Target pointing data:

* start *

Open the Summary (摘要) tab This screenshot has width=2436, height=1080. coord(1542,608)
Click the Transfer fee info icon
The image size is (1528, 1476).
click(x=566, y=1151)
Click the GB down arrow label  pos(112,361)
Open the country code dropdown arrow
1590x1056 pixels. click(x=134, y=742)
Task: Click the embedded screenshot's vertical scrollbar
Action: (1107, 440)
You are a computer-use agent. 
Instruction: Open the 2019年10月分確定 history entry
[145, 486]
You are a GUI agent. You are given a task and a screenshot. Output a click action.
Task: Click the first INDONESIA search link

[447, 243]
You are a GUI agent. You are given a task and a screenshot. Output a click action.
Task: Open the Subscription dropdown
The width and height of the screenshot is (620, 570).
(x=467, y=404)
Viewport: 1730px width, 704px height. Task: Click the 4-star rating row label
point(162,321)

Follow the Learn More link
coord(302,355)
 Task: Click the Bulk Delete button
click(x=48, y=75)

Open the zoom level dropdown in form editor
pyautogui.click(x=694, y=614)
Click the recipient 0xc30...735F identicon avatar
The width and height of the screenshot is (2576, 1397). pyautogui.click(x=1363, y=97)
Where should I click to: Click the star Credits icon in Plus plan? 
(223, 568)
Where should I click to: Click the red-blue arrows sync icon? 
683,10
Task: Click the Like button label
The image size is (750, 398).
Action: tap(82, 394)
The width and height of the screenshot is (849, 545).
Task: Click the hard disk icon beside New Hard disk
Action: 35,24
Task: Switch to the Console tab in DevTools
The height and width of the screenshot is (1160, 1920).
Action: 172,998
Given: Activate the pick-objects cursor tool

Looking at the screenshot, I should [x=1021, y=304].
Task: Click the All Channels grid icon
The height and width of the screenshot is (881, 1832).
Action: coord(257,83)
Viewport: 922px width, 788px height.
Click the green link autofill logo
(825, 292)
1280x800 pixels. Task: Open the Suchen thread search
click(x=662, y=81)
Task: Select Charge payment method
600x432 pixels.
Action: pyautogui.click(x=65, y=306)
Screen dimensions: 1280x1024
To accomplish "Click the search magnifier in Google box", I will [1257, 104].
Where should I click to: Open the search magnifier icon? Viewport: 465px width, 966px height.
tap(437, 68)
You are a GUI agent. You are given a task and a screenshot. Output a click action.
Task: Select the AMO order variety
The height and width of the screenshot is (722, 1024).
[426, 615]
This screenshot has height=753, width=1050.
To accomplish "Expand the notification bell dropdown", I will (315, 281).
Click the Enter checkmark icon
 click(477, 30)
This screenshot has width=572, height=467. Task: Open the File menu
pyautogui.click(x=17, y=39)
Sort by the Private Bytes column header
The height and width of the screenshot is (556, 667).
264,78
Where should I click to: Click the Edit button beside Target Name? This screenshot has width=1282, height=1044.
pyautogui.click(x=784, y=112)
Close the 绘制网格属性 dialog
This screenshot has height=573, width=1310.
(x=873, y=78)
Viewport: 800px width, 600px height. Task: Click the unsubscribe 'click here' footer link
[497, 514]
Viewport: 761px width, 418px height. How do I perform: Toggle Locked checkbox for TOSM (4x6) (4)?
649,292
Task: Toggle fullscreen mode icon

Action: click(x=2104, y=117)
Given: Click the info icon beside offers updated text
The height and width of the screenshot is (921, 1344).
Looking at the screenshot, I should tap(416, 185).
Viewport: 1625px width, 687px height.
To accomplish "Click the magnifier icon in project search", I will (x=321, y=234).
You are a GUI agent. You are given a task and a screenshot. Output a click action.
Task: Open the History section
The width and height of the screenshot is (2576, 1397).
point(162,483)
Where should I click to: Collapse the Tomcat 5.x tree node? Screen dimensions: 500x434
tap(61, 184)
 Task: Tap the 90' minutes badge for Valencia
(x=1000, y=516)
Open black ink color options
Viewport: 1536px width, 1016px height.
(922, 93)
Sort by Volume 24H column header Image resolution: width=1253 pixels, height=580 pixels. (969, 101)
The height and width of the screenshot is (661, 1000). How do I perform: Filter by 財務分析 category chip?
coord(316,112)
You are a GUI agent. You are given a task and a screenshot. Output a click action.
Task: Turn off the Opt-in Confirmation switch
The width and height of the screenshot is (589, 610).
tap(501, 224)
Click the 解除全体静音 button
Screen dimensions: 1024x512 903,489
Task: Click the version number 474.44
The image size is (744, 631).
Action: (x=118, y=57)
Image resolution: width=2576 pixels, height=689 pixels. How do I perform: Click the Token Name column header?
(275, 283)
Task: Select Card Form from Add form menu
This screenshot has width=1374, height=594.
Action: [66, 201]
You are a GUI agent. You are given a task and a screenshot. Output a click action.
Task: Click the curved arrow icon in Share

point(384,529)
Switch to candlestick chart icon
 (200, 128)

* end *

Rewrite the material as a Markdown table with the columns "No." and "Line," numbering each line and leaving out blank lines.

| No. | Line |
|---|---|
| 1 | Open the Summary (摘要) tab This screenshot has width=2436, height=1080. coord(1542,608) |
| 2 | Click the Transfer fee info icon |
| 3 | The image size is (1528, 1476). |
| 4 | click(x=566, y=1151) |
| 5 | Click the GB down arrow label  pos(112,361) |
| 6 | Open the country code dropdown arrow |
| 7 | 1590x1056 pixels. click(x=134, y=742) |
| 8 | Task: Click the embedded screenshot's vertical scrollbar |
| 9 | Action: (1107, 440) |
| 10 | You are a computer-use agent.  |
| 11 | Instruction: Open the 2019年10月分確定 history entry |
| 12 | [145, 486] |
| 13 | You are a GUI agent. You are given a task and a screenshot. Output a click action. |
| 14 | Task: Click the first INDONESIA search link |
| 15 | [447, 243] |
| 16 | You are a GUI agent. You are given a task and a screenshot. Output a click action. |
| 17 | Task: Open the Subscription dropdown |
| 18 | The width and height of the screenshot is (620, 570). |
| 19 | (x=467, y=404) |
| 20 | Viewport: 1730px width, 704px height. Task: Click the 4-star rating row label |
| 21 | point(162,321) |
| 22 | Follow the Learn More link |
| 23 | coord(302,355) |
| 24 |  Task: Click the Bulk Delete button |
| 25 | click(x=48, y=75) |
| 26 | Open the zoom level dropdown in form editor |
| 27 | pyautogui.click(x=694, y=614) |
| 28 | Click the recipient 0xc30...735F identicon avatar |
| 29 | The width and height of the screenshot is (2576, 1397). pyautogui.click(x=1363, y=97) |
| 30 | Where should I click to: Click the star Credits icon in Plus plan?  |
| 31 | (223, 568) |
| 32 | Where should I click to: Click the red-blue arrows sync icon?  |
| 33 | 683,10 |
| 34 | Task: Click the Like button label |
| 35 | The image size is (750, 398). |
| 36 | Action: tap(82, 394) |
| 37 | The width and height of the screenshot is (849, 545). |
| 38 | Task: Click the hard disk icon beside New Hard disk |
| 39 | Action: 35,24 |
| 40 | Task: Switch to the Console tab in DevTools |
| 41 | The height and width of the screenshot is (1160, 1920). |
| 42 | Action: 172,998 |
| 43 | Given: Activate the pick-objects cursor tool |
| 44 | Looking at the screenshot, I should [x=1021, y=304]. |
| 45 | Task: Click the All Channels grid icon |
| 46 | The height and width of the screenshot is (881, 1832). |
| 47 | Action: coord(257,83) |
| 48 | Viewport: 922px width, 788px height. |
| 49 | Click the green link autofill logo |
| 50 | (825, 292) |
| 51 | 1280x800 pixels. Task: Open the Suchen thread search |
| 52 | click(x=662, y=81) |
| 53 | Task: Select Charge payment method |
| 54 | 600x432 pixels. |
| 55 | Action: pyautogui.click(x=65, y=306) |
| 56 | Screen dimensions: 1280x1024 |
| 57 | To accomplish "Click the search magnifier in Google box", I will [1257, 104]. |
| 58 | Where should I click to: Open the search magnifier icon? Viewport: 465px width, 966px height. |
| 59 | tap(437, 68) |
| 60 | You are a GUI agent. You are given a task and a screenshot. Output a click action. |
| 61 | Task: Select the AMO order variety |
| 62 | The height and width of the screenshot is (722, 1024). |
| 63 | [426, 615] |
| 64 | This screenshot has height=753, width=1050. |
| 65 | To accomplish "Expand the notification bell dropdown", I will (315, 281). |
| 66 | Click the Enter checkmark icon |
| 67 |  click(477, 30) |
| 68 | This screenshot has width=572, height=467. Task: Open the File menu |
| 69 | pyautogui.click(x=17, y=39) |
| 70 | Sort by the Private Bytes column header |
| 71 | The height and width of the screenshot is (556, 667). |
| 72 | 264,78 |
| 73 | Where should I click to: Click the Edit button beside Target Name? This screenshot has width=1282, height=1044. |
| 74 | pyautogui.click(x=784, y=112) |
| 75 | Close the 绘制网格属性 dialog |
| 76 | This screenshot has height=573, width=1310. |
| 77 | (x=873, y=78) |
| 78 | Viewport: 800px width, 600px height. Task: Click the unsubscribe 'click here' footer link |
| 79 | [497, 514] |
| 80 | Viewport: 761px width, 418px height. How do I perform: Toggle Locked checkbox for TOSM (4x6) (4)? |
| 81 | 649,292 |
| 82 | Task: Toggle fullscreen mode icon |
| 83 | Action: click(x=2104, y=117) |
| 84 | Given: Click the info icon beside offers updated text |
| 85 | The height and width of the screenshot is (921, 1344). |
| 86 | Looking at the screenshot, I should tap(416, 185). |
| 87 | Viewport: 1625px width, 687px height. |
| 88 | To accomplish "Click the magnifier icon in project search", I will (x=321, y=234). |
| 89 | You are a GUI agent. You are given a task and a screenshot. Output a click action. |
| 90 | Task: Open the History section |
| 91 | The width and height of the screenshot is (2576, 1397). |
| 92 | point(162,483) |
| 93 | Where should I click to: Collapse the Tomcat 5.x tree node? Screen dimensions: 500x434 |
| 94 | tap(61, 184) |
| 95 |  Task: Tap the 90' minutes badge for Valencia |
| 96 | (x=1000, y=516) |
| 97 | Open black ink color options |
| 98 | Viewport: 1536px width, 1016px height. |
| 99 | (922, 93) |
| 100 | Sort by Volume 24H column header Image resolution: width=1253 pixels, height=580 pixels. (969, 101) |
| 101 | The height and width of the screenshot is (661, 1000). How do I perform: Filter by 財務分析 category chip? |
| 102 | coord(316,112) |
| 103 | You are a GUI agent. You are given a task and a screenshot. Output a click action. |
| 104 | Task: Turn off the Opt-in Confirmation switch |
| 105 | The width and height of the screenshot is (589, 610). |
| 106 | tap(501, 224) |
| 107 | Click the 解除全体静音 button |
| 108 | Screen dimensions: 1024x512 903,489 |
| 109 | Task: Click the version number 474.44 |
| 110 | The image size is (744, 631). |
| 111 | Action: (x=118, y=57) |
| 112 | Image resolution: width=2576 pixels, height=689 pixels. How do I perform: Click the Token Name column header? |
| 113 | (275, 283) |
| 114 | Task: Select Card Form from Add form menu |
| 115 | This screenshot has width=1374, height=594. |
| 116 | Action: [66, 201] |
| 117 | You are a GUI agent. You are given a task and a screenshot. Output a click action. |
| 118 | Task: Click the curved arrow icon in Share |
| 119 | point(384,529) |
| 120 | Switch to candlestick chart icon |
| 121 |  (200, 128) |